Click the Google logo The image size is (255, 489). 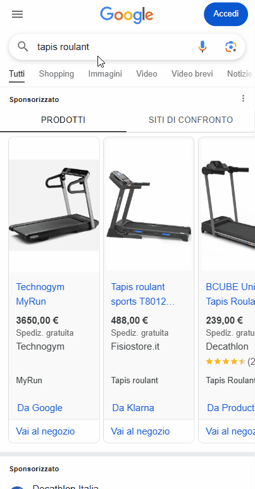[127, 15]
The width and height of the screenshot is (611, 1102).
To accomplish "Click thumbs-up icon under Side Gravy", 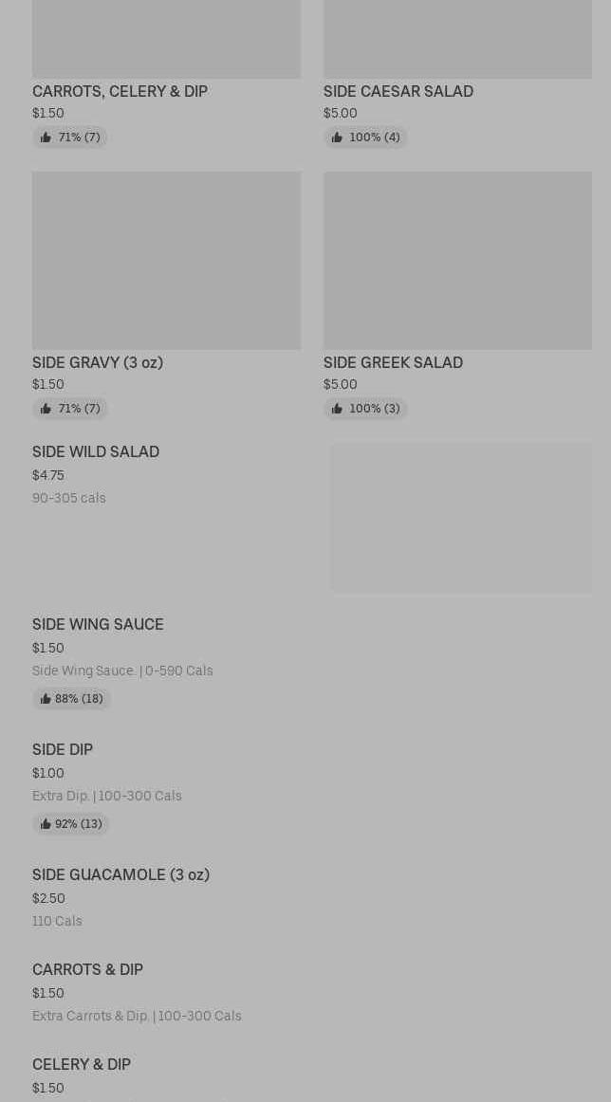I will 46,409.
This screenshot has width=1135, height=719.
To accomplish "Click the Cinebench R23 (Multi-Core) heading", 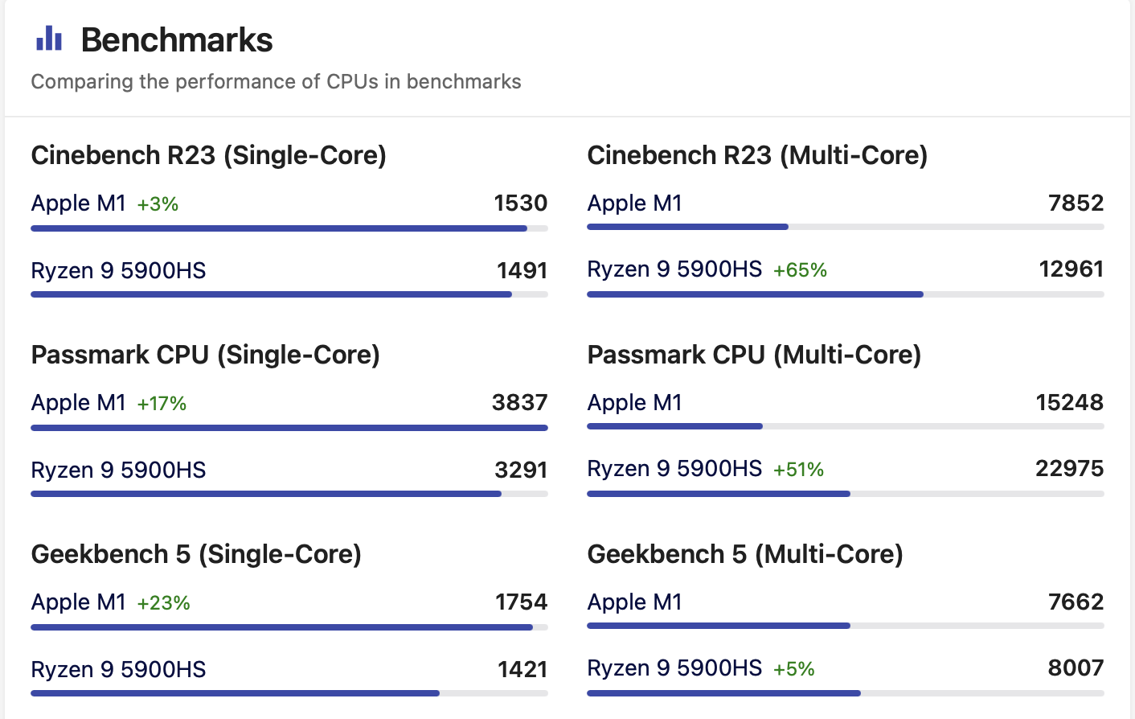I will [x=757, y=155].
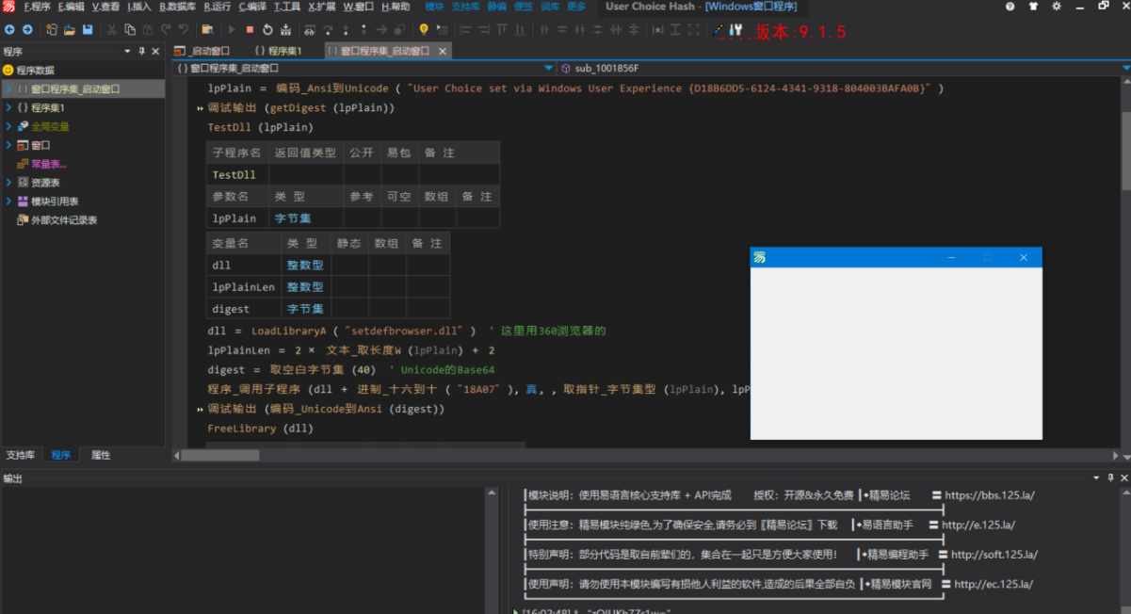Open the https://bbs.125.la/ link in output

click(990, 495)
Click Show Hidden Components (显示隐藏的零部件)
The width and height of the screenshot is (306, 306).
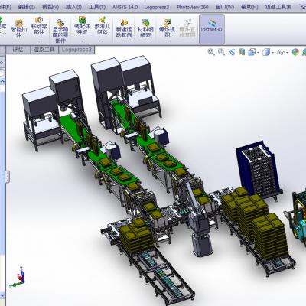click(x=60, y=31)
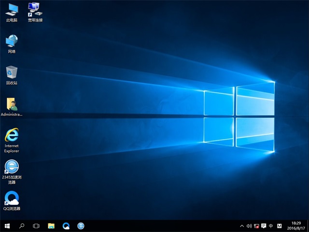Image resolution: width=309 pixels, height=232 pixels.
Task: Launch 2345 browser from the taskbar
Action: click(x=81, y=226)
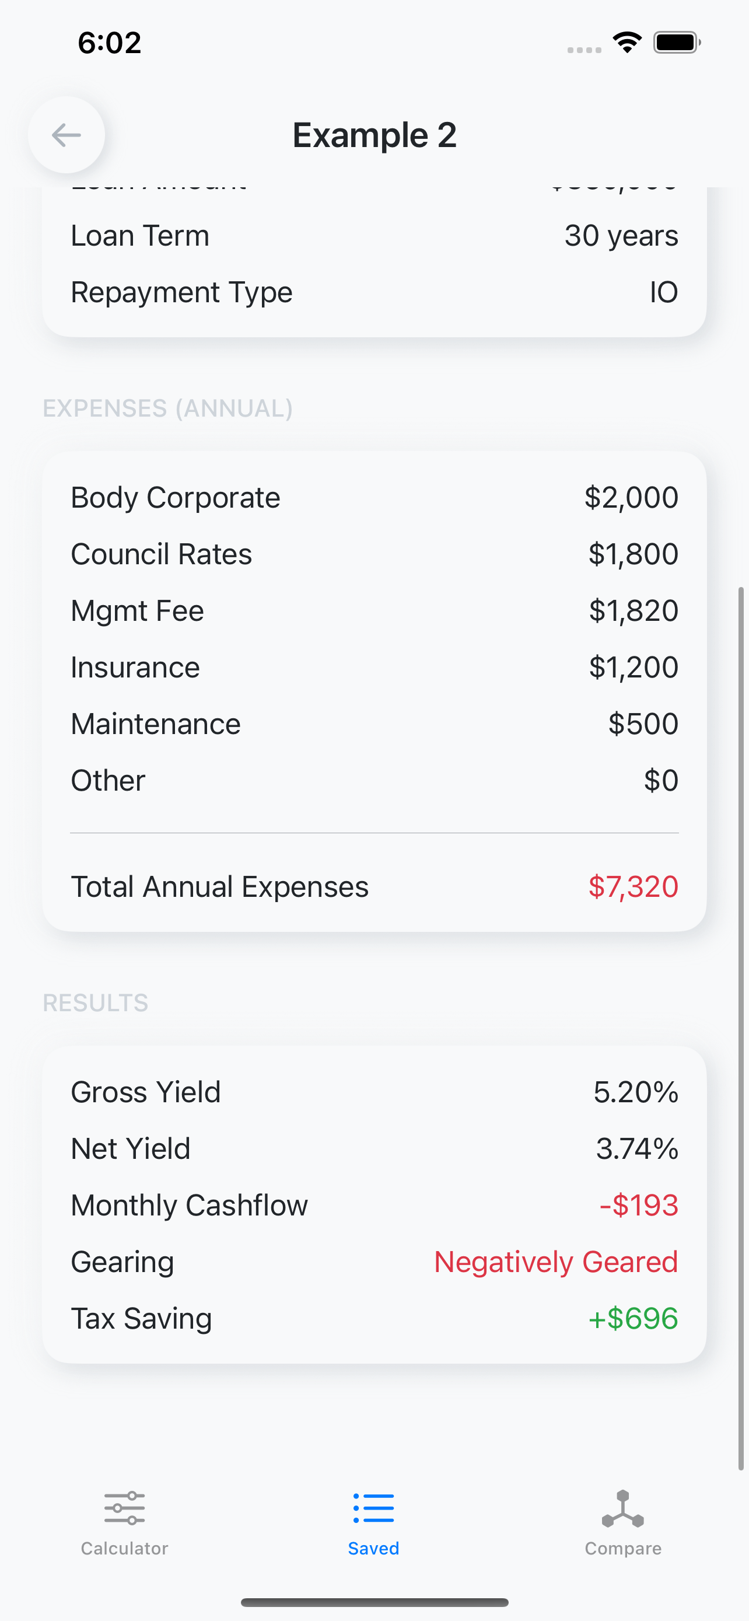Tap the Tax Saving amount
Screen dimensions: 749x1621
coord(633,1318)

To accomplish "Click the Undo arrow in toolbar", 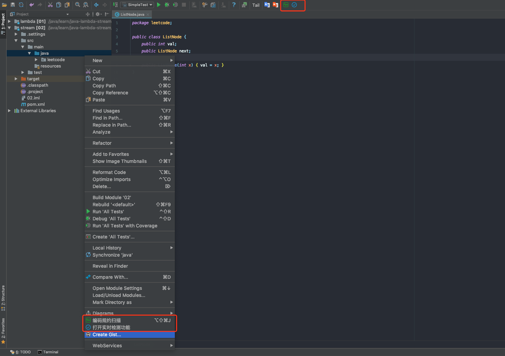I will [x=32, y=5].
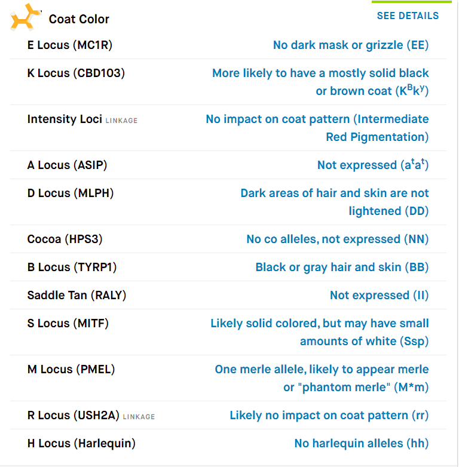The width and height of the screenshot is (459, 467).
Task: Select the Coat Color section heading
Action: tap(79, 19)
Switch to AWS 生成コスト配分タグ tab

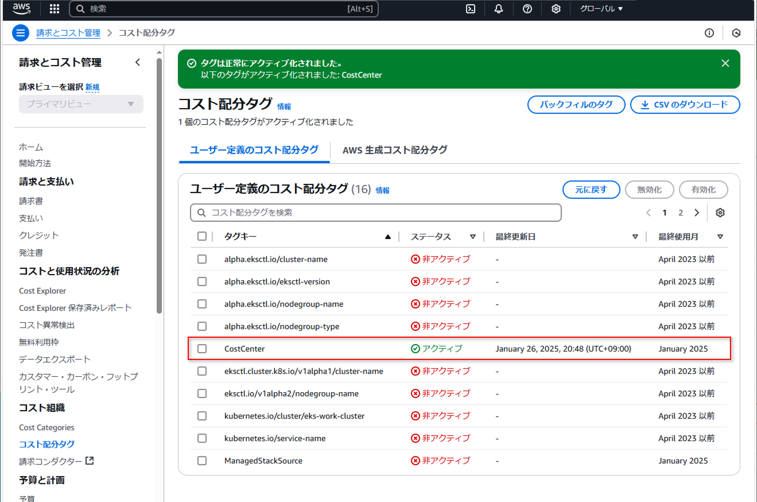point(394,150)
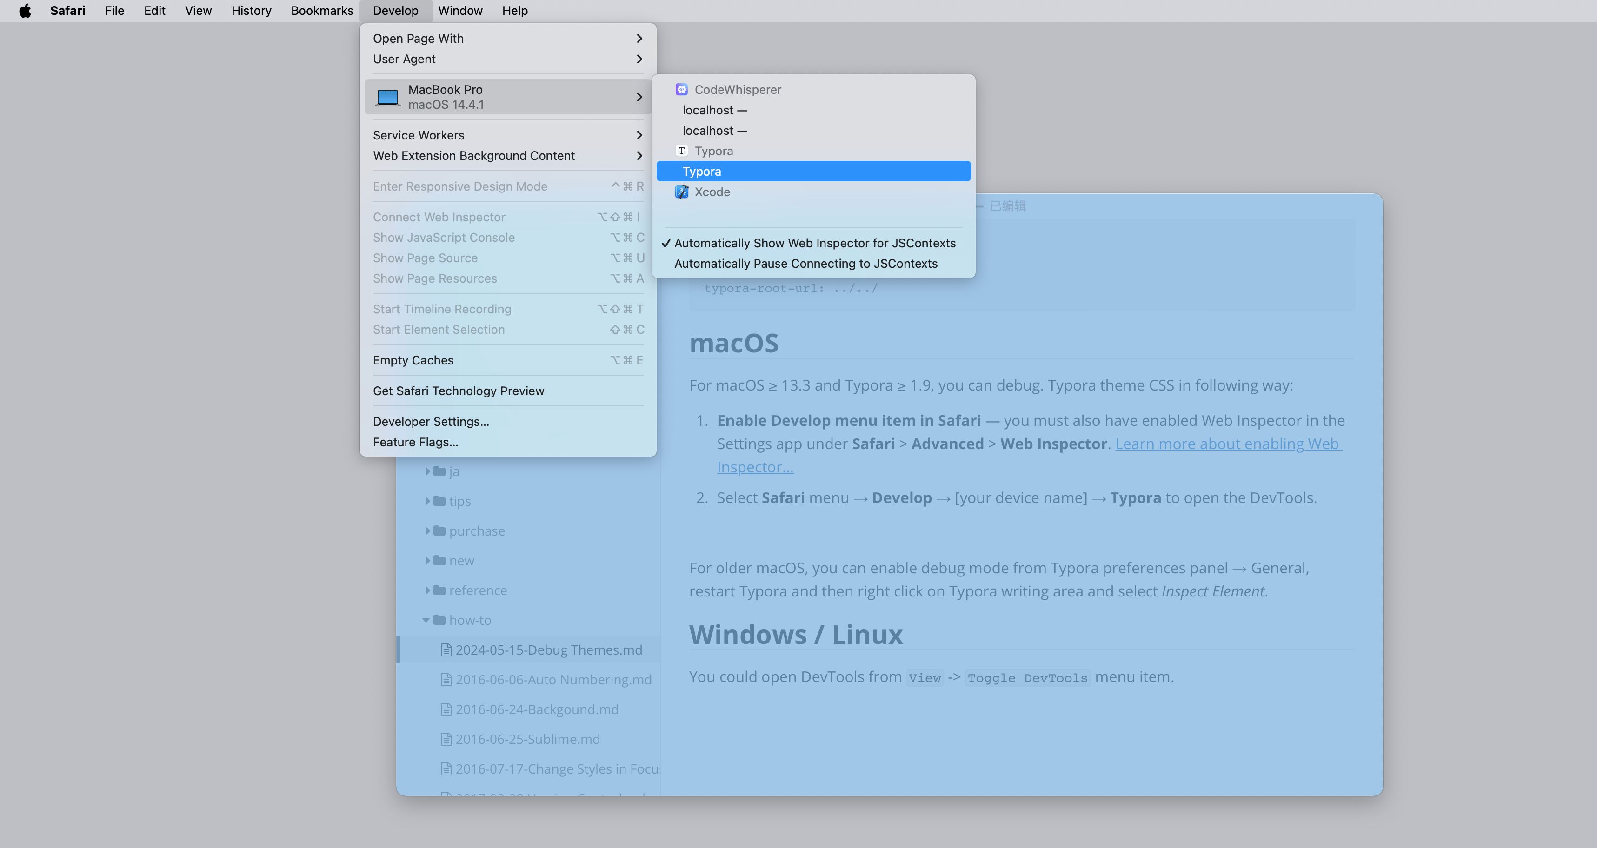
Task: Select Window from the menu bar
Action: coord(459,11)
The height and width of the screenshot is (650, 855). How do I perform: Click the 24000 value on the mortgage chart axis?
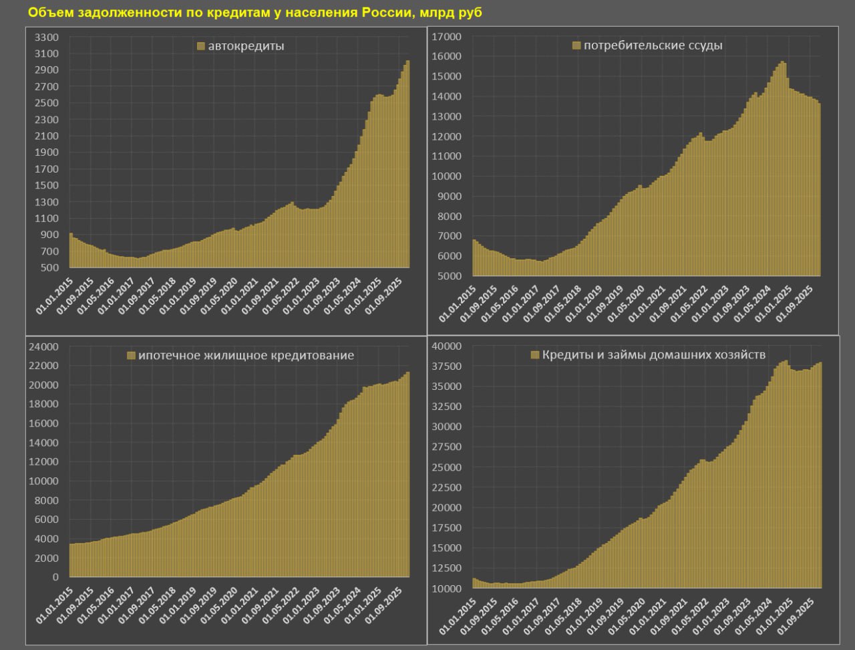point(45,346)
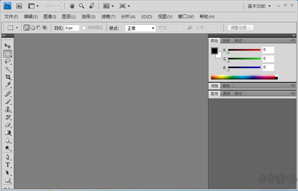Switch to the 通道 tab

point(226,94)
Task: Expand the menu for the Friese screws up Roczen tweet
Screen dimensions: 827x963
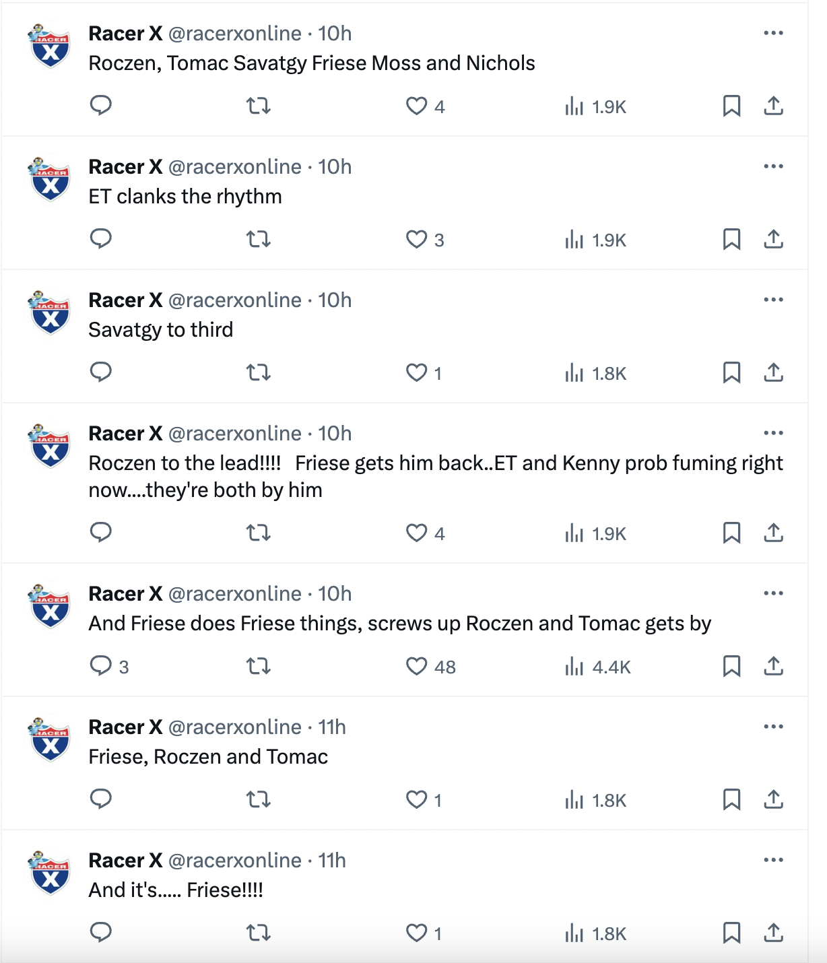Action: tap(773, 593)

# [Указания к заданию]
Обнови строки от строки с «Click Show Hidden Components (显示隐藏的零部件)» до строки с «coord(633,1318)» включительно, заменив «Components» на «Parts» и больше ничего не меняя. Изображения в ответ не включай.

# [Результат]
Click Show Hidden Parts (显示隐藏的零部件)
The width and height of the screenshot is (306, 306).
click(x=60, y=31)
Image resolution: width=309 pixels, height=232 pixels.
Task: Launch 2345 browser from the taskbar
Action: click(x=81, y=226)
Tap the Tax Saving amount
Screen dimensions: 749x1621
coord(633,1318)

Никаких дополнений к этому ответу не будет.